– Так почему же Вы, чёрт вас подери, не приняли полвека назад мой вызов на дуэль? Могу я хоть сейчас это узнать? – рассматривая на свет бокал с вином, произнёс Владимир Брониславович.
– Можете, – повторяя жест своего собеседника, спокойно ответил Терапиано. – Мне это категорически запретил делать один очень уважаемый человек, и Вы его хорошо знаете.
Он замолчал.

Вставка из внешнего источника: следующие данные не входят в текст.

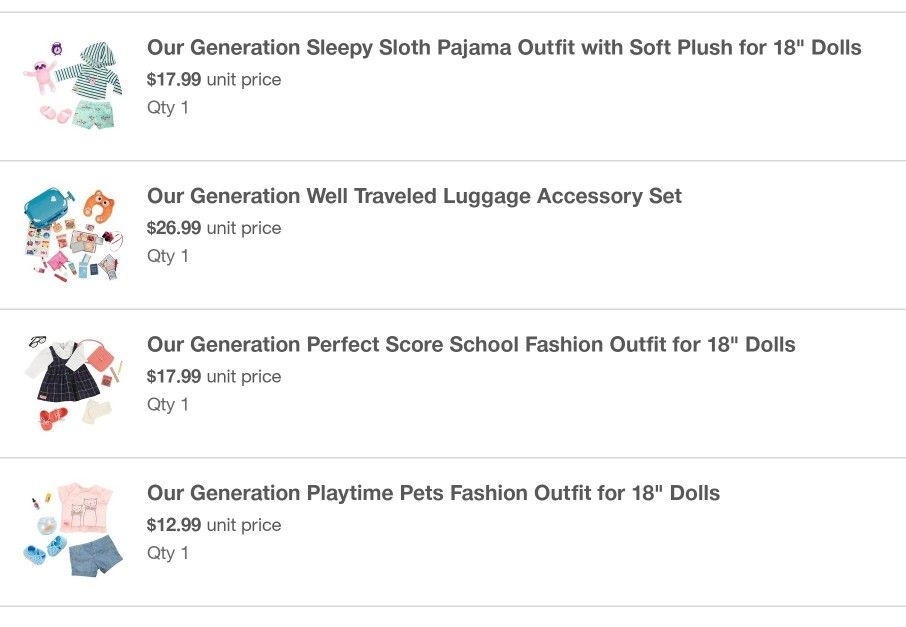906x627 pixels.
Task: Click the luggage accessory set thumbnail image
Action: pos(75,228)
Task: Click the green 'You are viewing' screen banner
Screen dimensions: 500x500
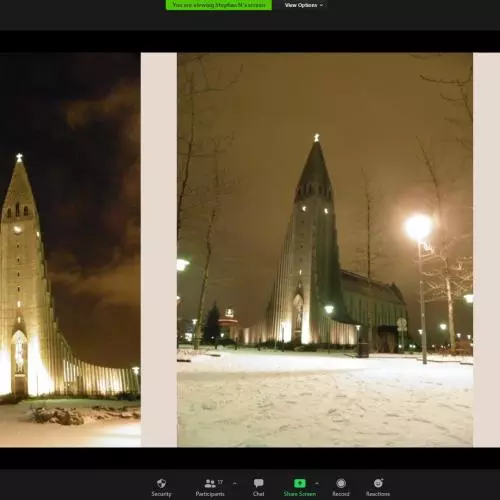Action: click(x=219, y=5)
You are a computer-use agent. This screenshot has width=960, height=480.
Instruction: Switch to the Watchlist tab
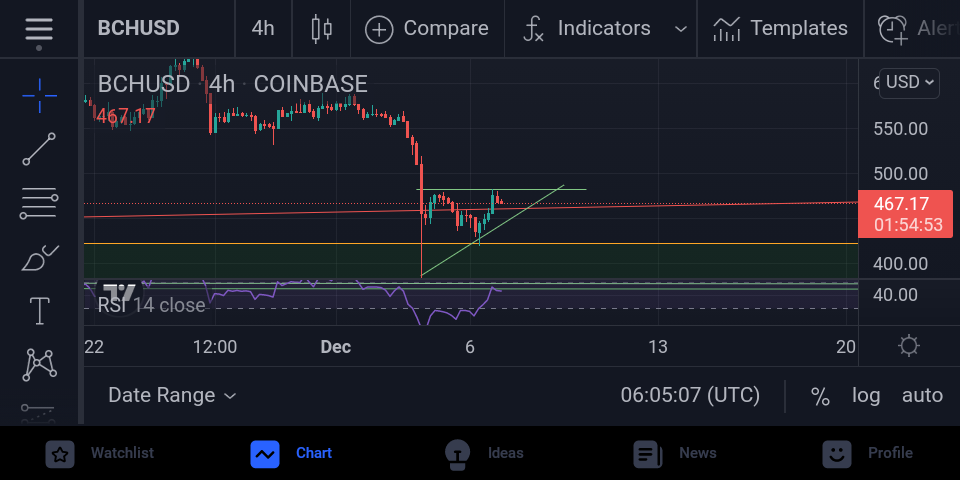pyautogui.click(x=101, y=454)
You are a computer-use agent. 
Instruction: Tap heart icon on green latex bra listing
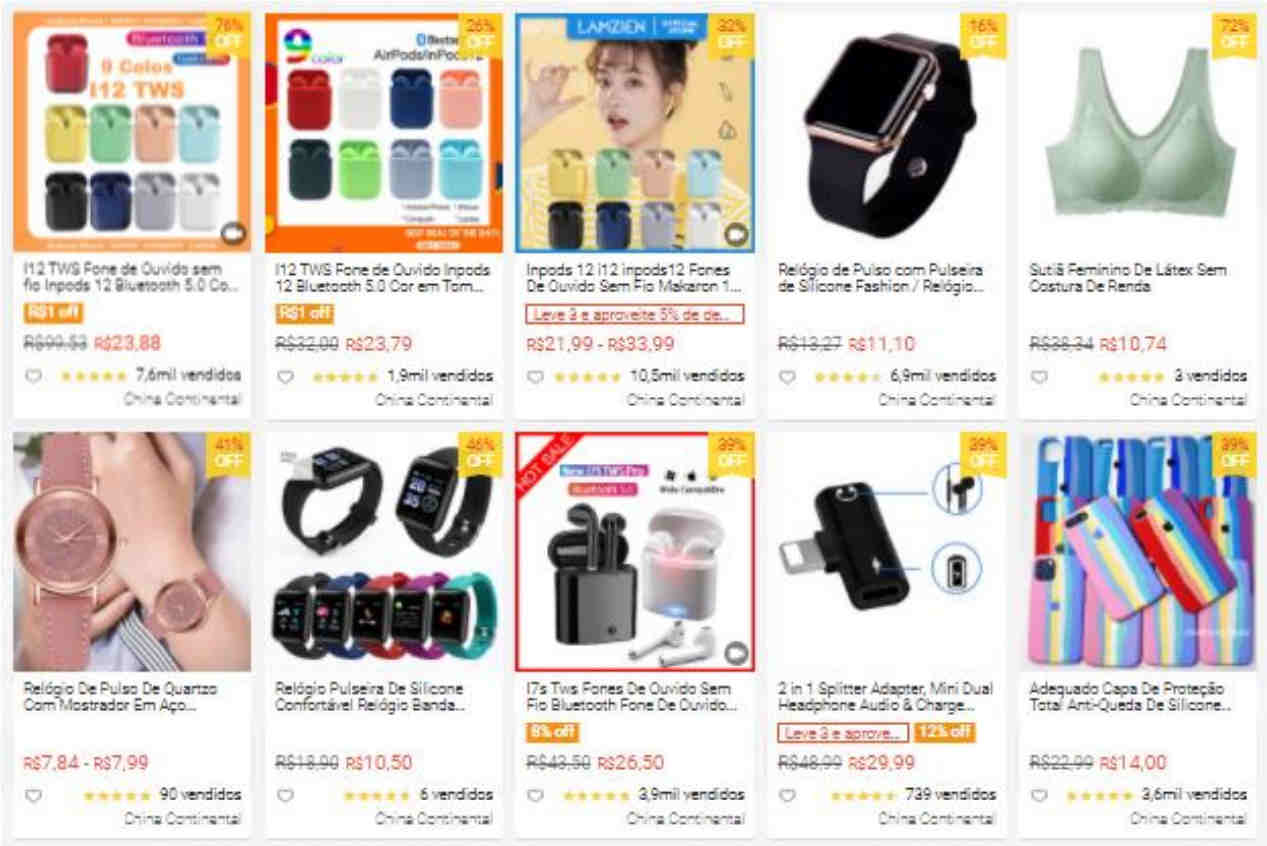(x=1039, y=377)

Пригубил вино.
– Так назовите его или я посчитаю всё Вами сказанное плодом Вашей фантазии, – начал горячиться Сосинский.
– Пожалуйста. – Это Владислав Ходасевич. Он тогда сказал мне: «Стреляться в эмиграции двум русским литераторам! Мы с большим трудом вывезли из нашей многострадальной Родины великую Русскую культуру, и каждый из нас просто обязан её сохранить. А Вы хотите банальным образом уничтожать друг друга. Не бывать этому! Просто не имеет права русский стрелять в русского здесь, в Париже, на потеху местным обывателям». Вы удовлетворены моим ответом?

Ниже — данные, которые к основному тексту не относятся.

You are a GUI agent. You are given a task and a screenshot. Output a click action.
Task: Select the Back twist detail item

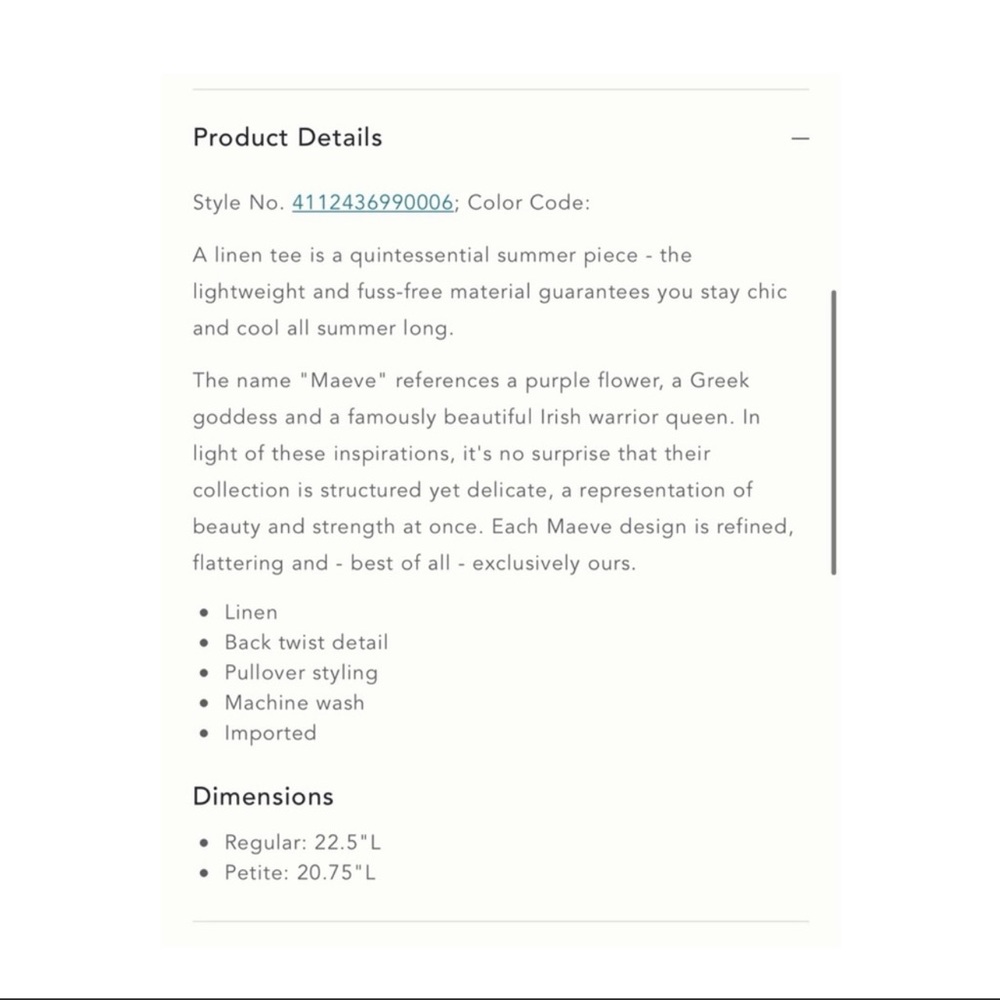point(306,642)
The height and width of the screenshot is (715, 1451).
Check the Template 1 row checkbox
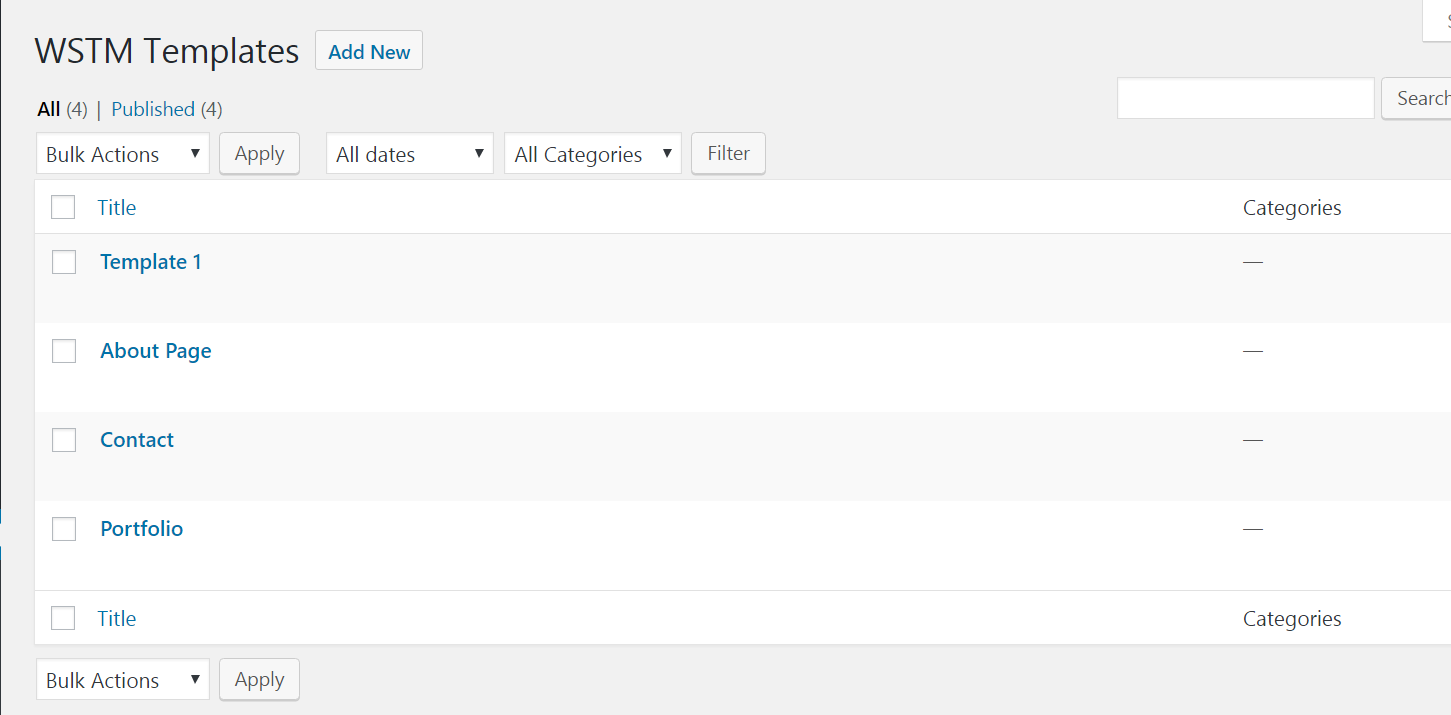64,262
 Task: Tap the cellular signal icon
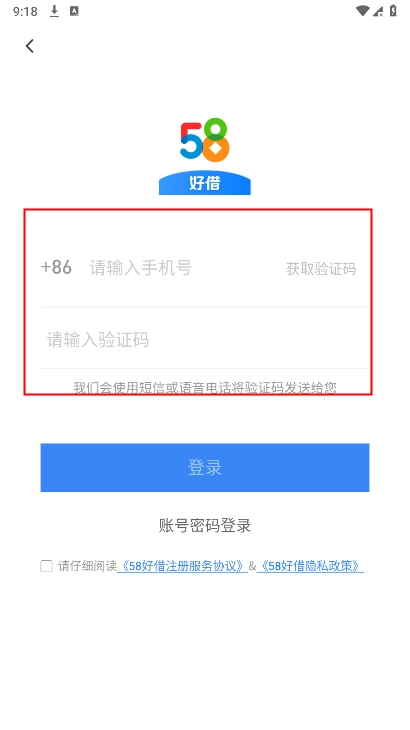tap(378, 11)
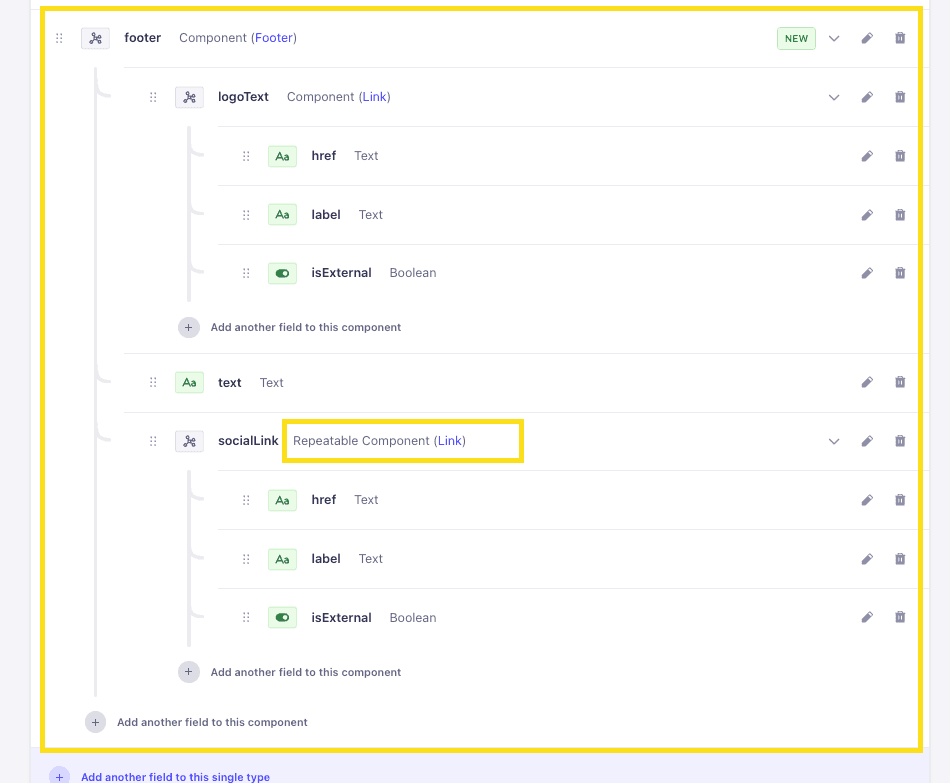The image size is (950, 783).
Task: Edit the footer component with pencil icon
Action: 867,38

Владимир Брониславович молча кивнул головой.
– А перстень, что с ним стало? – прервала мой монолог супруга. – В каком музее он сейчас хранится?
– Не беспокойся, дорогая. Он цел и невредим. Перстень Владимир Брониславович хранил пуще глаза своего. А затем, когда пришло время, передал сей ценный подарок преданнейшему почитателю творчества Марины Цветаевой Льву Абрамовичу Мнухину, известному московскому литературоведу, историку литературы, библиофилу и писателю.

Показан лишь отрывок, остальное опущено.